Ausgehend von dieser Prämisse entwickelte Marx im 19. Jh. seine Mehrwerttheorie und darauf fussend die bekannteste Fundamentalkritik des kapitalistischen Systems. Als Grund für das Ausbleiben des im historischen Materialismus präsupponierten Zusammenbruchs des Kapitalismus wird oft angeführt, dass Mehrwert eben nicht nur durch menschliche Arbeit generiert werden könne. Immer häufiger wird selbiger heute von autonom ablaufenden Programmcodes und durch (Re-)Kombination von Daten gewonnen.
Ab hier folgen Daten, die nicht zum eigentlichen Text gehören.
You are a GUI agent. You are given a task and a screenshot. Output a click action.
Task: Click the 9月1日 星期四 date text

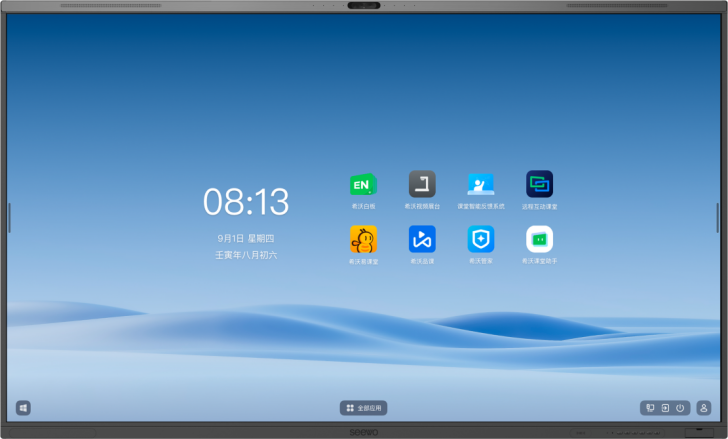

War bis ins späte 20. Jh. der industrielle Fortschritt durch Effizienzsteigerungen im physischen Fabrikationsprozess gekennzeichnet, so dominieren im 21. Jh. unter den hinsichtlich Equity Value höchstbewerteten Unternehmen jene, bei denen materiell greifbare Produktionsmittel sekundär geworden sind. Quelle des Reichtums scheinen im Zeitalter der Digitalisierung Datenmengen zu sein sowie die Algorithmen, welche selbige auswerten. Wiewohl Marx’ Prophetien heute kaum mehr ernsthaft vertreten werden, bleiben andere Aspekte seiner Wirtschafts- und Sozialanalyse spannend und aktuell. So war Marx beispielsweise durchaus bewusst, dass Kapital kein Ding an sich ist, sondern dass es vielmehr als eine soziale Relation zwischen Klassen anzusehen ist, die durch die Welt der Dinge mediatisiert und in asymmetrischen Besitzverhältnissen reproduziert wird.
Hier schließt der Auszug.